== Data listing ==
• • •

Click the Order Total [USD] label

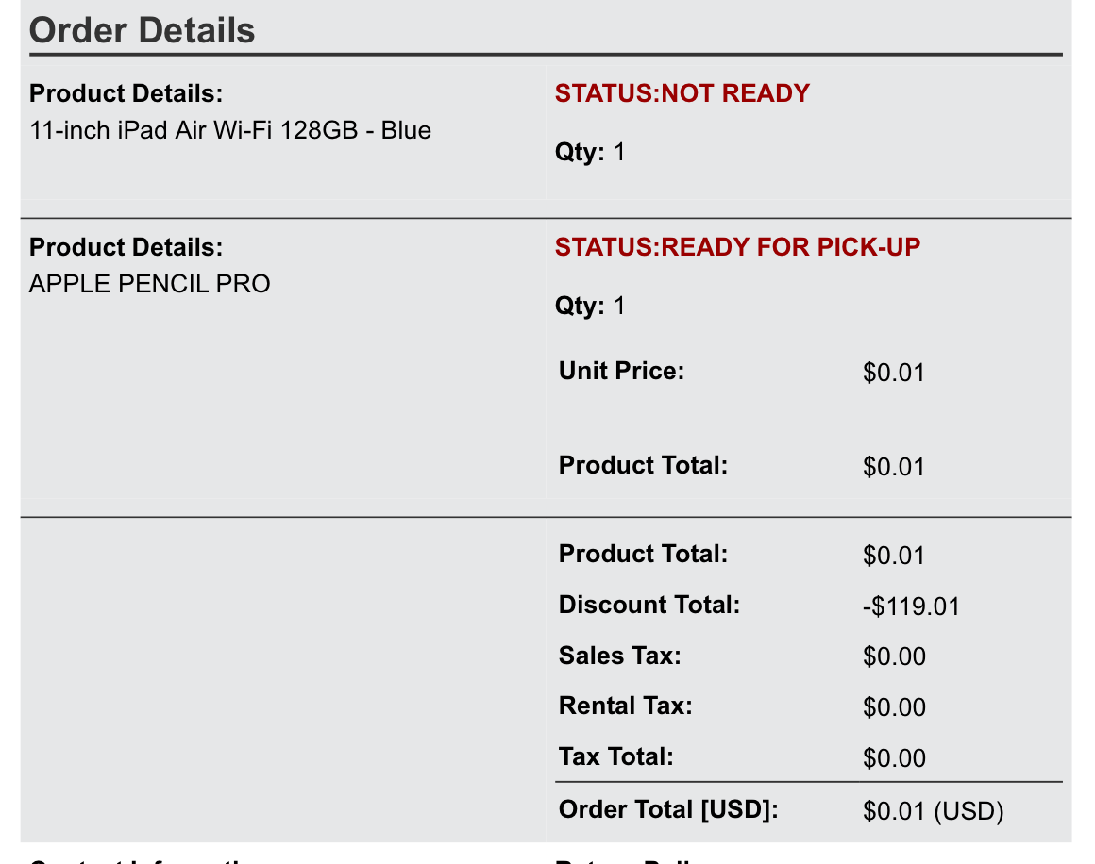click(668, 809)
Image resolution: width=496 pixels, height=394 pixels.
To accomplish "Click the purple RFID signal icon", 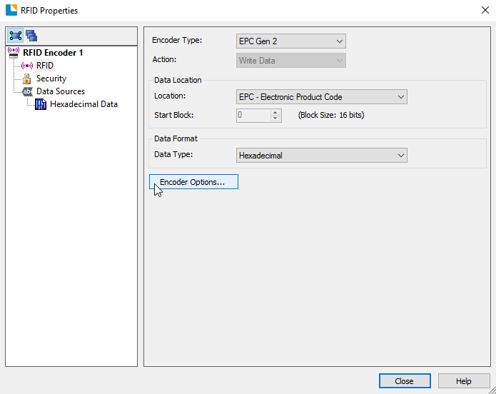I will click(x=27, y=66).
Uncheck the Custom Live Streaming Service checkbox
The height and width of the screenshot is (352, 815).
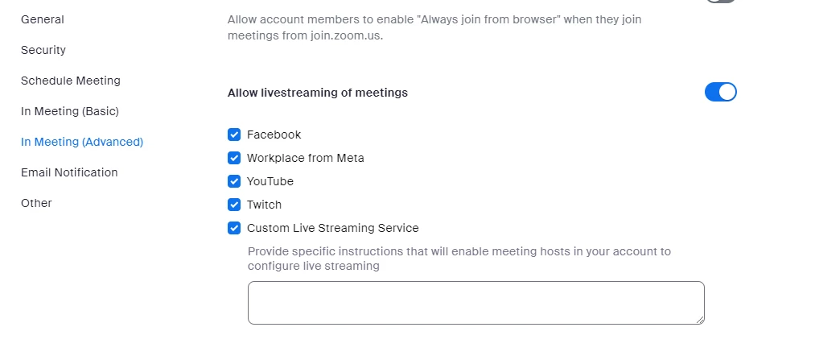(x=234, y=228)
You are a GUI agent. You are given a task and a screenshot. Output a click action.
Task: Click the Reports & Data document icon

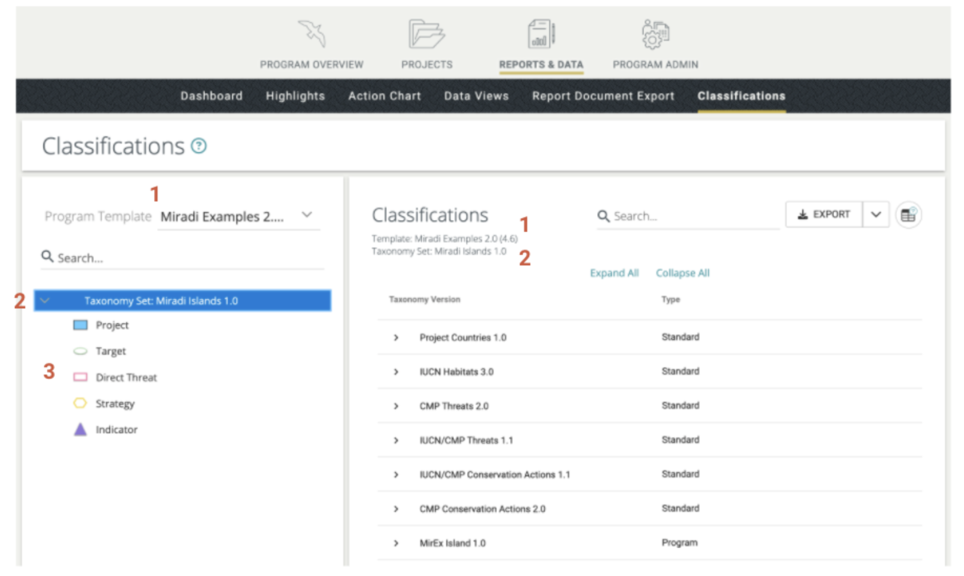tap(541, 34)
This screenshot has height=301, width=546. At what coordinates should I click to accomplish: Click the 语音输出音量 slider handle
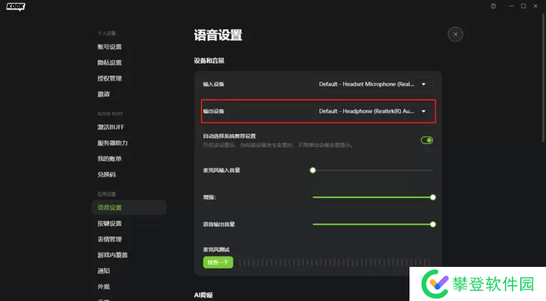tap(433, 224)
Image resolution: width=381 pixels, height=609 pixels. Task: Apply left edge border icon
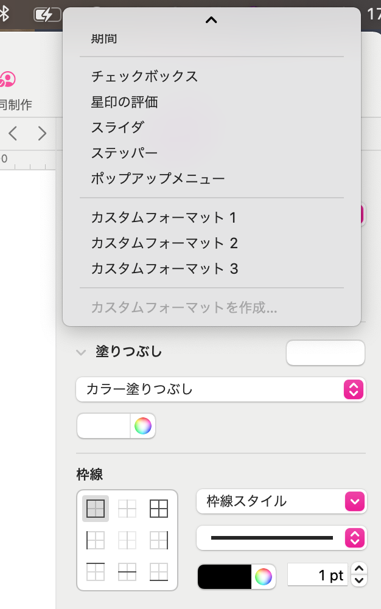pos(96,540)
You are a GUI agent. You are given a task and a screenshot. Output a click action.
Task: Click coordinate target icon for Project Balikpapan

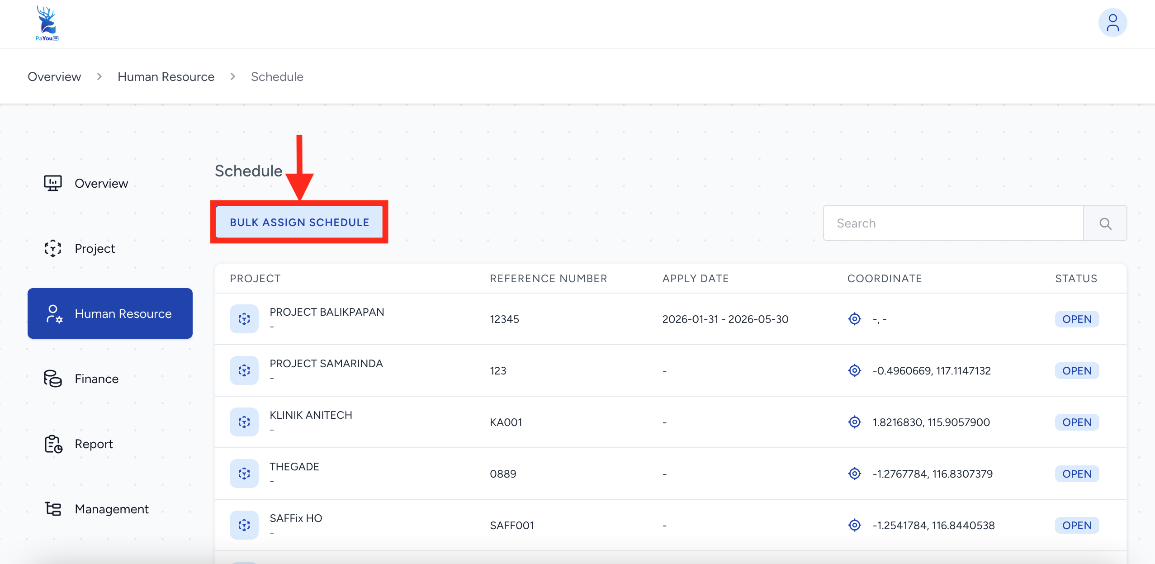point(854,319)
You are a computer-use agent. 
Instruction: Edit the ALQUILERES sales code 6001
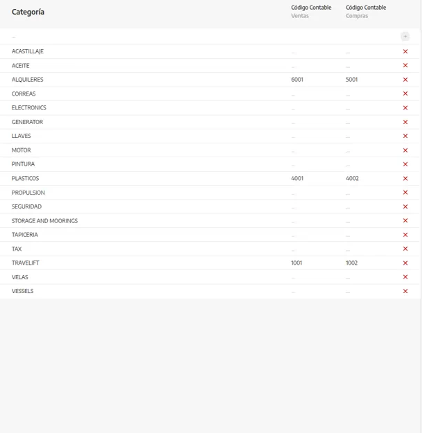297,80
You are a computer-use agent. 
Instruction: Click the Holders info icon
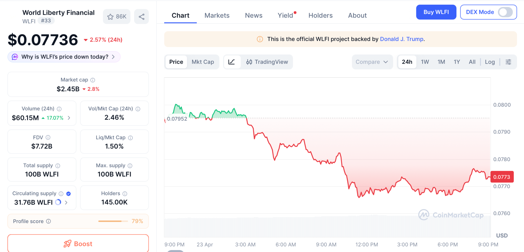click(x=125, y=194)
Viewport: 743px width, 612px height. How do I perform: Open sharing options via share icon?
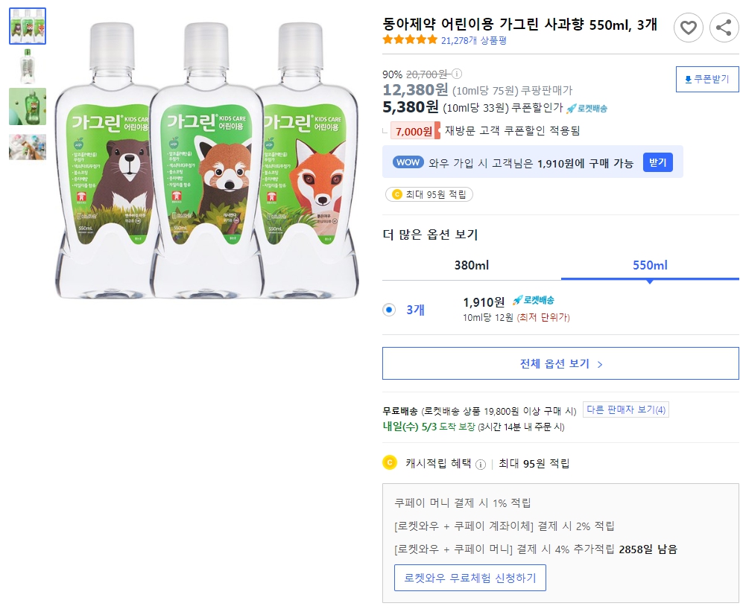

• • •

== To be done ==
Could you give the data again from the line containing "This screenshot has" through the end, changing "computer-use agent" to "desktop agent" and leaving everything else as it is, with the pictures left out?

== Worked answer ==
This screenshot has height=301, width=546. At what coordinates should I click to accomplish: Click the 语音输出音量 slider handle
tap(433, 224)
Image resolution: width=381 pixels, height=609 pixels. Task: Apply left edge border icon
pos(96,540)
You are a GUI agent. You are given a task and a screenshot. Output a click action.
Task: Click coordinate target icon for Project Balikpapan

point(854,319)
You are a desktop agent. 
Instruction: Edit the ALQUILERES sales code 6001
297,80
You are a desktop agent. 
Instruction: Click the Holders info icon
click(x=125, y=194)
Viewport: 743px width, 612px height. How do I perform: Open sharing options via share icon?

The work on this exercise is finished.